La triste storia di Nicole ci insegna che nel Jobs Act c'è del buono
Si è levato un costante e rumoroso cicaleccio fin dagli albori del Governo Renzi, quando si parlava dell’anglo-italianissimo Jobs Act. Alcuni avvocati giuslavoristi erano inviperiti, non li vedevo così innervositi e confusi dalla Riforma Fornero.
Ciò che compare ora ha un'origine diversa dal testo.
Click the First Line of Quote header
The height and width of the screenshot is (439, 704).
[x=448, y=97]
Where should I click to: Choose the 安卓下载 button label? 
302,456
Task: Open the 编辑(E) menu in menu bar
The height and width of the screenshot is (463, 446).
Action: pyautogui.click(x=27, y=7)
Quello che pochi sanno è che il Jobs Act introduce l'istituto delle "ferie solidali" (all'art. 24 del D.Lgs 151/2015 emanato in attuazione delle legge delega, rubricato "Cessione dei riposi e delle ferie", per gli amici giuslavoristi, ma anche per gli altri), a mente del quale «i lavoratori possono cedere a titolo gratuito i riposi e le ferie da loro maturati ai lavoratori dipendenti dallo stesso datore di lavoro, al fine di consentire a questi ultimi di assistere i figli minori che per le particolari condizioni di salute necessitano di cure costanti, nella misura, alle condizioni e secondo le modalità stabilite dai contratti collettivi stipulati dalle associazioni sindacali comparativamente più rappresentative sul piano nazionale applicabili al rapporto di lavoro.»
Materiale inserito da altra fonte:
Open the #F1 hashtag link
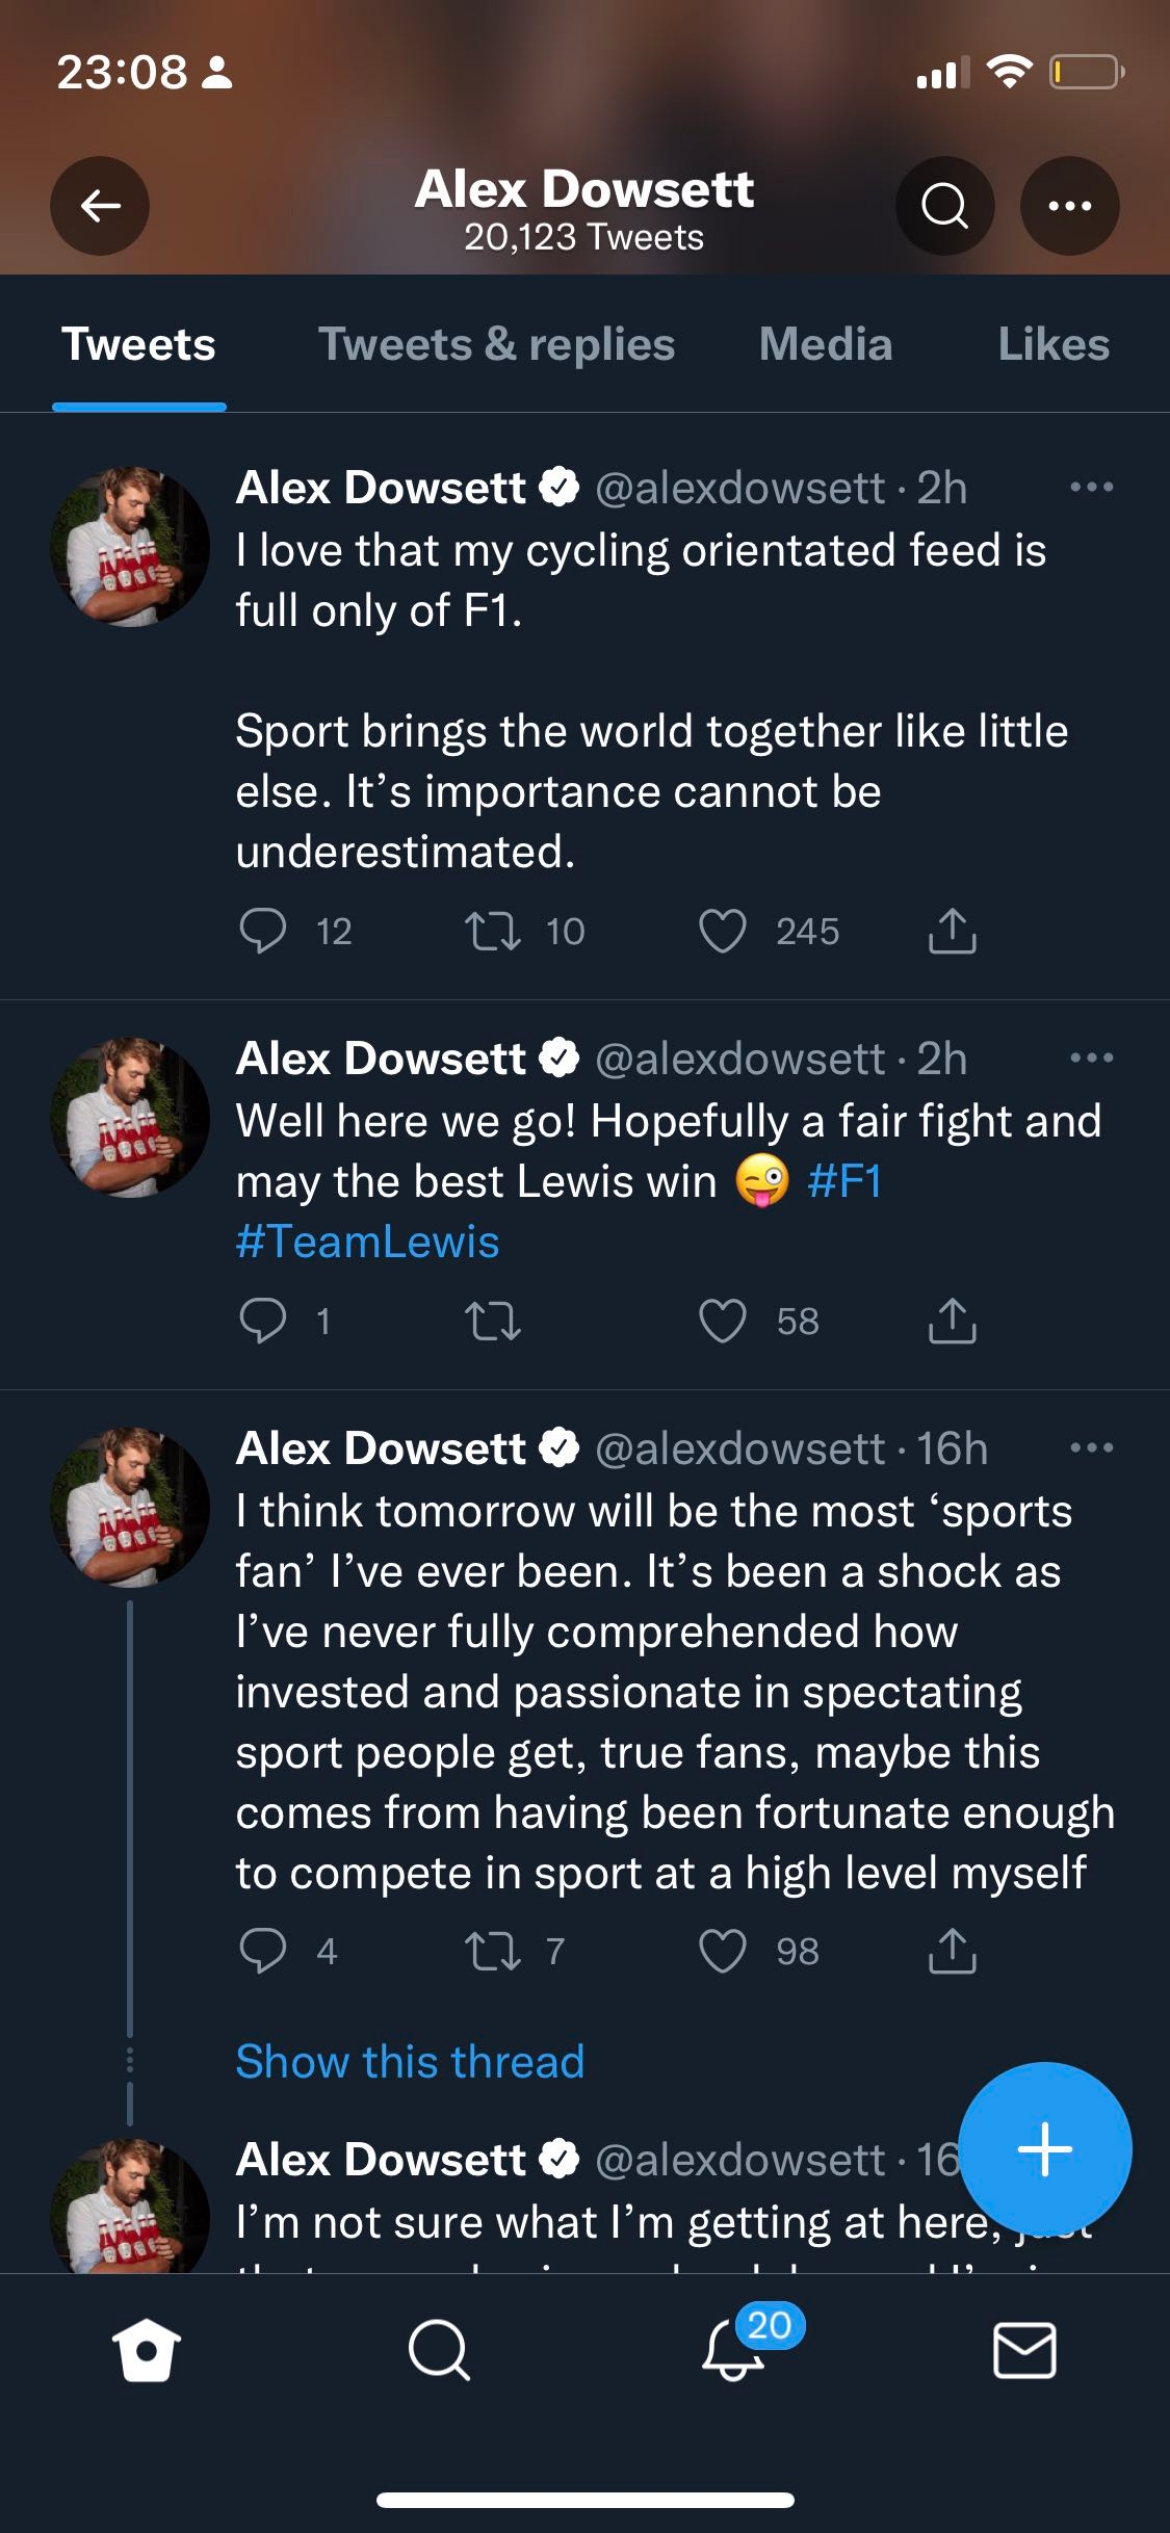 tap(844, 1181)
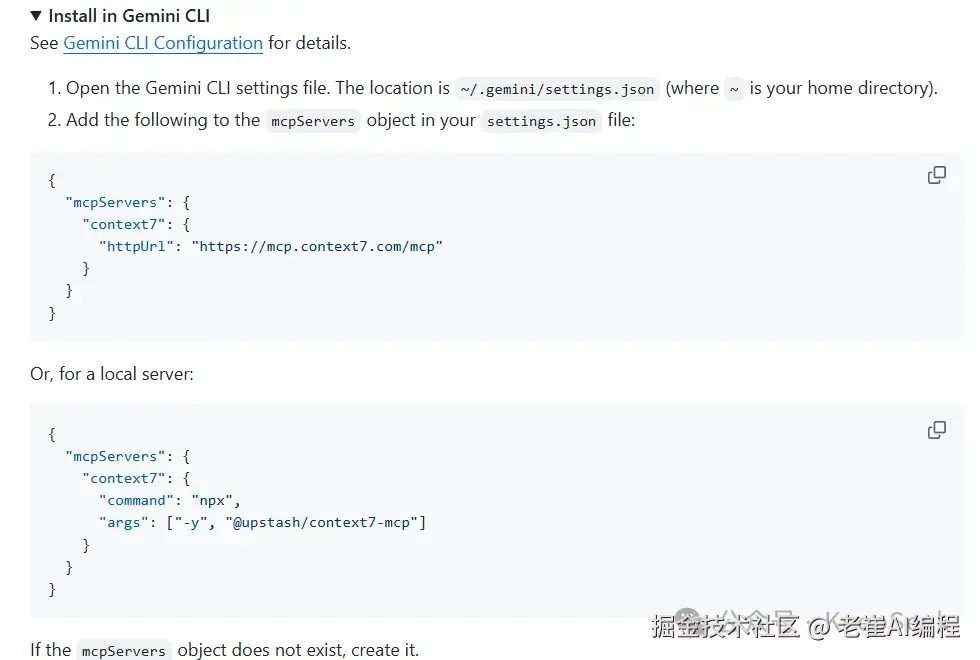Click "mcpServers" key in the second code block
This screenshot has width=980, height=660.
tap(113, 456)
La norma imita la francese “legge Mathys”, così denominata per omaggiare il piccolo Mathys Germain, un bambino di 10 anni, malato di tumore e morto il 31 dicembre del 2009. I colleghi del papà, che aveva già esaurito tutte le ferie e i permessi per prendersi cura del piccolo, gli regalarono i loro giorni di riposo arretrati, donandogli ulteriore tempo da passare con il suo bambino. E noi italiani, forse in tema di redazione di un testo legislativo sì, ma in materia di solidarietà non prendiamo sicuramente lezioni dai cugini d’Oltralpe.
Alla fine nel 2016, a Marostica (Vicenza) accadeva una storia simile, un storia che può strappare una lacrima anche al più navigato dei giuslavoristi. La piccola Nicole combatte dalla nascita con un nemica implacabile, la tetrapresi spastica, ed è costretta a vivere attaccata ad una macchina che le permette di respirare. La giovane mamma Michela combatte ogni giorno insieme a lei e, per farlo, esaurisce tutto il periodo di congedo previsto per legge. E così (sarà il Natale, sarà il Jobs Act, ma, soprattutto, sarà che noi italiani alla fine non siamo così male come ci disegnano i francesi) i colleghi di Michela, dipendenti di un’azienda del vicentino, la Brenta Pcm, decidono di regalare i propri giorni di ferie a lei e a Nicole. In poco tempo vengono accumulati, dai lavoratori di tutti i reparti dell’azienda, dieci mesi di ferie per Michela e la possibilità di dieci mesi con la mamma per Nicole. Un collega, travestito da Babbo Natale, fa anche visita alla piccola in ospedale e la fa ridere, ridere, ridere.
Un dono di Natale che non si può impacchettare, che non ha un prezzo che si può coprire con un adesivo ma dice qualcosa (forse tutto) su questo mistero chiamato tempo, che non si può comprare, ma si può solo vendere e, in questo caso, regalare. Questa favola di Natale finisce due giorni dopo, quando Nicole muore il giorno della vigilia, e ci insegna «che la vita è bella - spiega mamma Michela -. Nonostante le difficoltà, il dolore, le cattiverie, la vita è bella». E che possiamo trovare del buono perfino nel Jobs Act.